SEO, GEO, and AEO describe different angles of the work, but they are not three separate ranking systems. SEO creates the foundation for crawling, indexing, and discovery. GEO and AEO are useful reminders to provide context and direct answers. All of the work still depends on accessible, useful, credible information.
How Google treats AEO and GEO
Google Search's guidance for generative AI explains that AI Overviews and AI Mode still rely on Google's Search index and core ranking systems. From Google's perspective, optimizing for generative search remains good SEO; a separate set of AEO or GEO techniques is not required.
The terms can still be useful as review lenses for a business. Does the content contain first-hand expertise? Are the organization and service details consistent? Can people and crawlers retrieve the important answer from the HTML? These lenses should not become an excuse for scaled content or AI keyword stuffing.
The short comparison
| Discipline | Primary goal | Example work |
|---|---|---|
| SEO | Help the right page appear in search | Technical SEO, search intent, internal links, performance |
| GEO | Help generative systems understand and reference the brand | Entity consistency, context, sources, demonstrated expertise |
| AEO | Make important answers direct and retrievable | Answer-first copy, FAQ, headings, structured content |
SEO remains the foundation
If a crawler cannot access a page, the site is slow, canonicals are wrong, or important content is hidden behind client-side JavaScript, GEO and AEO have no stable foundation. Begin with readable HTML, clear URLs, accurate metadata, and content that serves a real search intent.
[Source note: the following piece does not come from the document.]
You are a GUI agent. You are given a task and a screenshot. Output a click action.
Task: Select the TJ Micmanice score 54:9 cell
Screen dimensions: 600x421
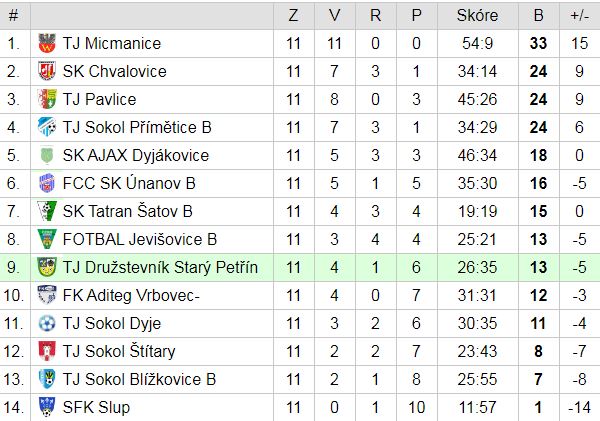pos(478,43)
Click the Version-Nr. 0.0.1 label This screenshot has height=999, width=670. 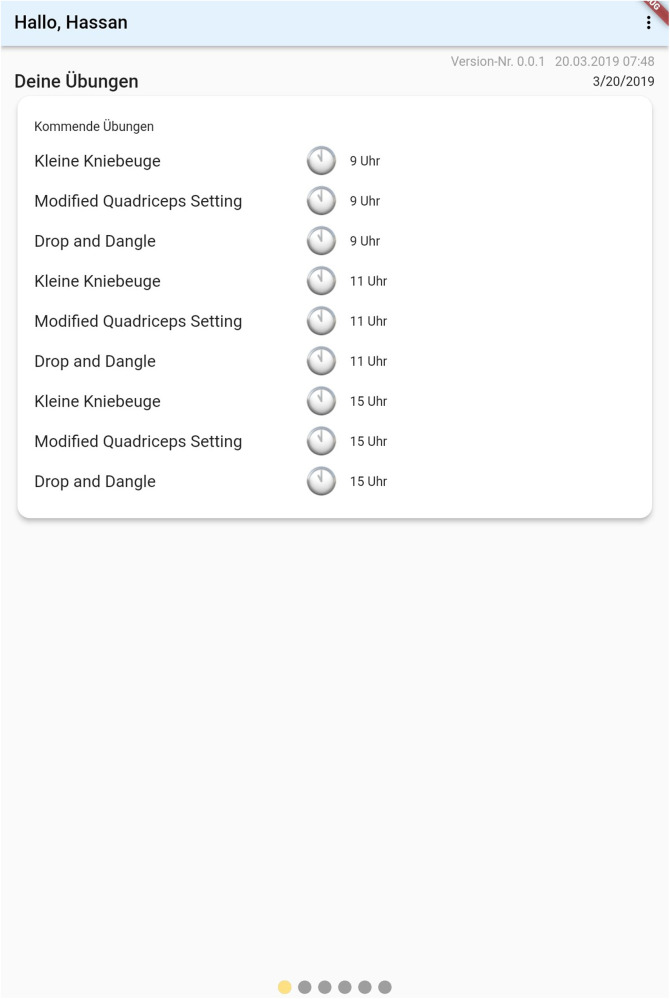(497, 61)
GEO is not keyword stuffing for AI
Generative systems need to connect who the business is, what it does, and which information is trustworthy. Consistent identity details, specific service descriptions, accountable authorship, update dates, and verifiable information all help.
A file such as llms.txt can act as a curated index for AI systems that choose to read the proposal. Google says it is unnecessary for appearing in generative search and it is not a ranking shortcut. It should never replace human-readable pages, a sitemap, or the core website.
An inspectable example from this website
Malips keeps Thai and English pages on separate URLs and connects each pair with canonical and hreflang annotations. Service content is present in readable HTML without waiting for JavaScript, while Service, Article, Organization, and breadcrumb data use the same names and URLs people can see.
These details do not guarantee selection by search or AI systems. They reduce ambiguity about who Malips is, which services it provides, which page is canonical, and which language fits the reader. The URL set is visible in sitemap.xml, with an optional directory in llms.txt.
AEO begins with the customer's question
Content that works well for answer engines is often better for people because it gives a direct answer before expanding the detail. For example:
Can anyone guarantee an SEO ranking? No. Competition, content quality, and search systems are outside one provider's control. A provider can be accountable for the technical foundation, content quality, and measurement.
That answer is more useful than a paragraph about expertise that avoids the question.
A practical order of work
- Make the right pages crawlable and indexable.
- Give every page one clear intent.
- Connect the organization, services, work, and authors consistently.
- Add structured data only for information visible on the page.
- Measure queries, landing pages, and conversions, then improve from evidence.